--- BEGIN DOCUMENT EXCERPT ---

Gary Hughes remembers rolling his eyes last year after learning that Nashville’s new school superintendent was completely revamping the way principals like himself would be supervised.
After all, as a 10-year school administrator, Hughes thought he had done just fine under the previous system. Occasional drop-in visits from central office personnel found that his school was in compliance with all district rules and regulations.
But beginning last fall, his new supervisor, Craig Hammond, began coming to J.T. Moore Middle School for about a half day every other week — visiting classrooms with Hughes, reviewing student achievement data together, and talking through ways to support individual teachers.
“I was not happy about the change,” Hughes recalls. “It was like a bunch of new hoops I was going to have to jump through.”
This month, as he began his second year under the new supervisory model, Hughes feels “transformed” as a school leader. He also believes that what he’s learning in collaboration with Hammond is trickling down to improve the quality of instruction in classrooms at J.T. Moore.
“This approach is about support, not compliance,” said Hughes. “It’s changed the way I think about what I do.”
Hughes’ experience mirrors the findings of the first three years of a four-year study into the role of those who supervise school principals. The research, by Vanderbilt University and Mathematica Policy Research, suggests that radically changing the job description of such supervisors to emphasize coaching and mentoring instead of operations and administration could refocus school communities on improving student achievement, retaining more teachers, and strengthening school climate.
The findings also have major implications for how central offices are designed — with a shift from a top-down compliance model to a more bottom-up one that focuses on servicing schools.
“This is a good news story about district reform,” said Ellen Goldring, the report’s lead author and a Vanderbilt professor of educational leadership and policy.
“It’s about fundamentally changing the supervisor role in a way that principals report that they’re feeling more supported and equipped. But in order to make that new role effective, it became very clear that central office also needed to rethink and realign to that perspective.”
The study, which is part of the Wallace Foundation’s $24 million Principal Supervisor Initiative, was based on changes made between 2014 and 2017 at six urban districts in Broward County, Florida; Baltimore, Maryland; Cleveland, Ohio; Des Moines, Iowa, Long Beach, California; and Minneapolis, Minnesota.
Each district revamped the supervisor’s job description; reduced the number of schools each supervisor was responsible for; trained them on how to coach and support principals; and restructured the district’s central office to shift administrative, operations, and compliance tasks away from those roles.
With the changes, most districts reported that their supervisors were spending an average of 63 percent of their time working directly with principals to help them hone their skills in instructional leadership. That’s thought to be significantly more one-on-one time than in years past, when supervisors had substantially larger portfolios.
“That’s a lot of time that a principal has someone to plan with, problem-solve with, receive support,” Goldring said.
“This approach is about support, not compliance. It’s changed the way I think about what I do.”

--- END DOCUMENT EXCERPT ---

> REQUESTS
a: Render this sentence from the principal-supervision article into Spanish: "Hughes’ experience mirrors the findings of the first three years of a four-year study into the role of those who supervise school principals."
b: Return the passage of the principal-supervision article from "But beginning last" to "at J.T. Moore.", copied word for word.
c: Answer these questions using the principal-supervision article:
(i) How often did Craig Hammond visit J.T. Moore Middle School, and for how long?
(ii) Which two organizations carried out the research?
(iii) What average share of their time did supervisors in most districts spend working directly with principals?

--- BEGIN PROVIDED DATA ---

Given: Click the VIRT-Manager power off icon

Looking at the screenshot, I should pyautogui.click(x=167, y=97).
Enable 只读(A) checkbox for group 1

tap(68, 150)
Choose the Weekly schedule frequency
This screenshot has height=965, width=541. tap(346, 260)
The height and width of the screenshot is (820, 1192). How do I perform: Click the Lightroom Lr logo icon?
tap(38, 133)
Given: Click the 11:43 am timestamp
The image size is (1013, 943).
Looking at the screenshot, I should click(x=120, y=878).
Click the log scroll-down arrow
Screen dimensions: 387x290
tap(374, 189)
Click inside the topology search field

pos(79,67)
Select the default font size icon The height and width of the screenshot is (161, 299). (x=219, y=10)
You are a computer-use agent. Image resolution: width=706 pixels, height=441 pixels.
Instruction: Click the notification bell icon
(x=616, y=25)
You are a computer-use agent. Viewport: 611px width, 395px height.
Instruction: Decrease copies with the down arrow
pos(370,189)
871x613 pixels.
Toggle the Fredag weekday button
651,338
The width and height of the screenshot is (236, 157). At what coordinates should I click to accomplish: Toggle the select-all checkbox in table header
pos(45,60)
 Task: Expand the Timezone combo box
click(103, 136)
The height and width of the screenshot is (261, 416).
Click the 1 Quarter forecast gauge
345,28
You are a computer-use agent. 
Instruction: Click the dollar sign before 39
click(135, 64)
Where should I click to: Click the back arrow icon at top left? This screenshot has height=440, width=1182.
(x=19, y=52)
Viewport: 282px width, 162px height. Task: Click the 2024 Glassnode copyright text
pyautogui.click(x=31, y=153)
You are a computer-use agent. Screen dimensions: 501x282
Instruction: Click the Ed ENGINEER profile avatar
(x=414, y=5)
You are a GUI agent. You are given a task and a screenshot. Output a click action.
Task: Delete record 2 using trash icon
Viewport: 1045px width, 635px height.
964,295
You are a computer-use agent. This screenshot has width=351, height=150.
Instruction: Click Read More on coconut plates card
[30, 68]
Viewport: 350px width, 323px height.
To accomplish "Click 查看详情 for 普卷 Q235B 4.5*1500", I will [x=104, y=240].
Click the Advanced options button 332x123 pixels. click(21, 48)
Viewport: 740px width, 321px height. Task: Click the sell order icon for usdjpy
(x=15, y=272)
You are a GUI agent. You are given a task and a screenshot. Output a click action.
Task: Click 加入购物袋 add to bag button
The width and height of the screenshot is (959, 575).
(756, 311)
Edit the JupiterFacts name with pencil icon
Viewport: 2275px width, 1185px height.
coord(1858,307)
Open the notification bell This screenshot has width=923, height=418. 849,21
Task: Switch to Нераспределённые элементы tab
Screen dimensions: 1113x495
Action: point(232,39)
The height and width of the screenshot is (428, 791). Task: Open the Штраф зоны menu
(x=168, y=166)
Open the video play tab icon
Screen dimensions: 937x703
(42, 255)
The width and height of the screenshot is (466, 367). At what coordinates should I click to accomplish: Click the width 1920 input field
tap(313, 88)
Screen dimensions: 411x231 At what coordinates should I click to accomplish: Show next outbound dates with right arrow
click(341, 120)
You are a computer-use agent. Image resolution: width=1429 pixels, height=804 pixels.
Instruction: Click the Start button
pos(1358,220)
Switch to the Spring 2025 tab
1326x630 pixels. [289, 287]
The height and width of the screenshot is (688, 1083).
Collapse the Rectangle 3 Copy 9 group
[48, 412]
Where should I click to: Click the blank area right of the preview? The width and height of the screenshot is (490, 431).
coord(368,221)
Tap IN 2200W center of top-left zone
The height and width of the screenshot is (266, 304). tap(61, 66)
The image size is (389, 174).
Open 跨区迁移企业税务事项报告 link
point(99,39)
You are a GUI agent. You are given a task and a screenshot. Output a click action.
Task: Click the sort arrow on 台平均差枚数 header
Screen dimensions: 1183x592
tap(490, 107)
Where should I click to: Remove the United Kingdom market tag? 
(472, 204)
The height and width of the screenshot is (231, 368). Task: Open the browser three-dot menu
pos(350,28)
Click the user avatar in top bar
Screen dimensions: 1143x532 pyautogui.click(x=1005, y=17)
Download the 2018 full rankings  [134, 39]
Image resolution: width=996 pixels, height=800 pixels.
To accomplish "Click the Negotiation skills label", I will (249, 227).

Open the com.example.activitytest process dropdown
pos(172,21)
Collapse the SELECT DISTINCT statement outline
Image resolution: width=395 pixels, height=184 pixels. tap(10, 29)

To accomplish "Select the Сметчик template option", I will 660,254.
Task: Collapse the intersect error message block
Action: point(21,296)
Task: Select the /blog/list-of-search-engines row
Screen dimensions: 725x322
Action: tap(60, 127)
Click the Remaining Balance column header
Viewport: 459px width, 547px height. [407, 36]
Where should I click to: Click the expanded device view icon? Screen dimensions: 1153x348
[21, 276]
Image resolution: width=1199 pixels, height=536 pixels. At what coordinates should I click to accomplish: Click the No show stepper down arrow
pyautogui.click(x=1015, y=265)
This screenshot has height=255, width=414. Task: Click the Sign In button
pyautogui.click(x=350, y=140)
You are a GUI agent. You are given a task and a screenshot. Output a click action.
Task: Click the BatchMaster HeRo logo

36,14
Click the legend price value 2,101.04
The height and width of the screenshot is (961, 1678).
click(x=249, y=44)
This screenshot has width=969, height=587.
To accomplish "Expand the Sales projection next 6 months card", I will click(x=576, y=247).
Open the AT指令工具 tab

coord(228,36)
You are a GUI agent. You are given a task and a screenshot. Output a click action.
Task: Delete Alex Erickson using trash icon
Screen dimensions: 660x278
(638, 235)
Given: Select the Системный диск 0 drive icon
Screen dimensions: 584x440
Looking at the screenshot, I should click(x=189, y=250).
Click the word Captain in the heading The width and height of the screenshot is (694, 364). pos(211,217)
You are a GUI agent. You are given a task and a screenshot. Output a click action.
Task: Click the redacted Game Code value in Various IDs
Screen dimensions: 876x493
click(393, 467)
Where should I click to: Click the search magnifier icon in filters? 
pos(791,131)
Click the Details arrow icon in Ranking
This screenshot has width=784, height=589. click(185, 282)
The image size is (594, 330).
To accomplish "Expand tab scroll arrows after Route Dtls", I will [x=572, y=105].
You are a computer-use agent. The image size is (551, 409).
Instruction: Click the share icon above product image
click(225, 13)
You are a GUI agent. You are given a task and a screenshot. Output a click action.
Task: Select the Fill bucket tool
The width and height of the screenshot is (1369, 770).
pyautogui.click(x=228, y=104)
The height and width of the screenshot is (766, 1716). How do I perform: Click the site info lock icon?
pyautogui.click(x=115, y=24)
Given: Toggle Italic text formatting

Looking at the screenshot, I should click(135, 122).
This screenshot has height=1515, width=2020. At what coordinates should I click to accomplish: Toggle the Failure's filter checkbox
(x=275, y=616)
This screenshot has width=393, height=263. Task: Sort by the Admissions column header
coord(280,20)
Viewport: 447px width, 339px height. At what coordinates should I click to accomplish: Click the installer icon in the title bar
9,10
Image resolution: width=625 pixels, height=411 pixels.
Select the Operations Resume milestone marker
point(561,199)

--- END PROVIDED DATA ---

> WRITTEN ANSWERS
a: La experiencia de Hughes refleja los hallazgos de los tres primeros años de un estudio de cuatro años sobre el papel de quienes supervisan a los directores de escuela.

b:
But beginning last fall, his new supervisor, Craig Hammond, began coming to J.T. Moore Middle School for about a half day every other week — visiting classrooms with Hughes, reviewing student achievement data together, and talking through ways to support individual teachers.
“I was not happy about the change,” Hughes recalls. “It was like a bunch of new hoops I was going to have to jump through.”
This month, as he began his second year under the new supervisory model, Hughes feels “transformed” as a school leader. He also believes that what he’s learning in collaboration with Hammond is trickling down to improve the quality of instruction in classrooms at J.T. Moore.

c:
(i) About a half day every other week.
(ii) Vanderbilt University and Mathematica Policy Research.
(iii) 63 percent.